Dug a bit further into this.

The immediate error is solved by adding a method for

grad_mut(x::AnalyticWeights) = Ref{Any}(nt_nothing(x))

which previously dispatched to the AbstractArray method.

After adding this the error is

julia> gradient(values -> AnalyticWeights(values).sum, [1.0, 2.0, 3.0])
ERROR: MethodError: no method matching (::Zygote.var"#AnalyticWeights_pullback#117")(::Base.RefValue{Any})
Closest candidates are:
  (::Zygote.var"#AnalyticWeights_pullback#117")(::AbstractArray) at /Users/mzgubic/JuliaEnvs/PortfolioNets.jl/dev/Zygote/src/lib/lib.jl:12
  (::Zygote.var"#AnalyticWeights_pullback#117")(::ChainRulesCore.Tangent) at /Users/mzgubic/JuliaEnvs/PortfolioNets.jl/dev/Zygote/src/lib/lib.jl:13
  (::Zygote.var"#AnalyticWeights_pullback#117")(::ChainRulesCore.AbstractThunk) at /Users/mzgubic/JuliaEnvs/PortfolioNets.jl/dev/Zygote/src/lib/lib.jl:14
Stacktrace:
 [1] (::Zygote.ZBack{Zygote.var"#AnalyticWeights_pullback#117"})(dy::Base.RefValue{Any})
   @ Zygote ~/JuliaEnvs/PortfolioNets.jl/dev/Zygote/src/compiler/chainrules.jl:141
 [2] Pullback
   @ ./REPL[4]:1 [inlined]
 [3] (::typeof(∂(#5)))(Δ::Float64)
   @ Zygote ~/JuliaEnvs/PortfolioNets.jl/dev/Zygote/src/compiler/interface2.jl:0
 [4] (::Zygote.var"#50#51"{typeof(∂(#5))})(Δ::Float64)
   @ Zygote ~/JuliaEnvs/PortfolioNets.jl/dev/Zygote/src/compiler/interface.jl:41
 [5] gradient(f::Function, args::Vector{Float64})
   @ Zygote ~/JuliaEnvs/PortfolioNets.jl/dev/Zygote/src/compiler/interface.jl:76
 [6] top-level scope
   @ REPL[4]:1

which means it looks like the Ref managed to propagate to the chain rule.

### Task instructions
1. In the forum post, which method did the call for AnalyticWeights dispatch to before the new grad_mut method was added?
2. Reproduce the portion of the forum post starting with "Dug a bit further" and going on through "[1.0, 2.0, 3.0])".

### Source excerpt
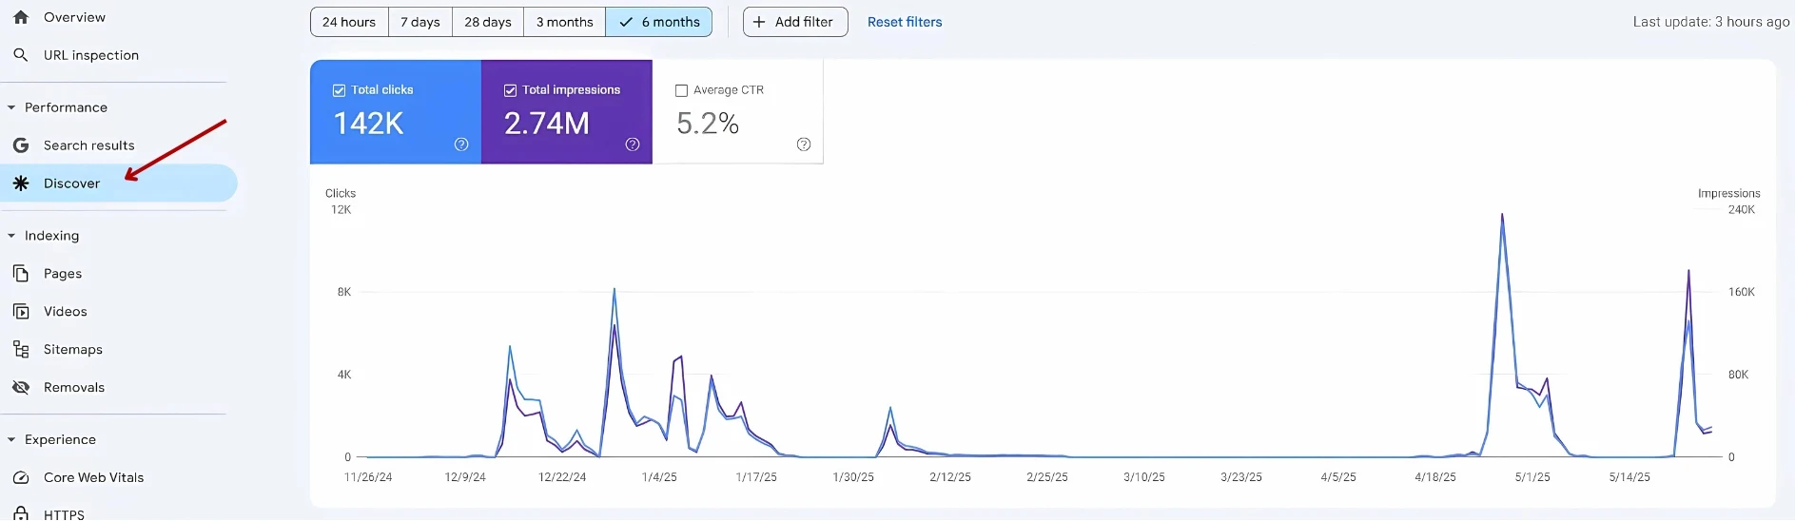
Task: Click the Discover asterisk icon
Action: click(21, 183)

### Results of the tasks
1. The AbstractArray method.

2.
Dug a bit further into this.

The immediate error is solved by adding a method for

grad_mut(x::AnalyticWeights) = Ref{Any}(nt_nothing(x))

which previously dispatched to the AbstractArray method.

After adding this the error is

julia> gradient(values -> AnalyticWeights(values).sum, [1.0, 2.0, 3.0])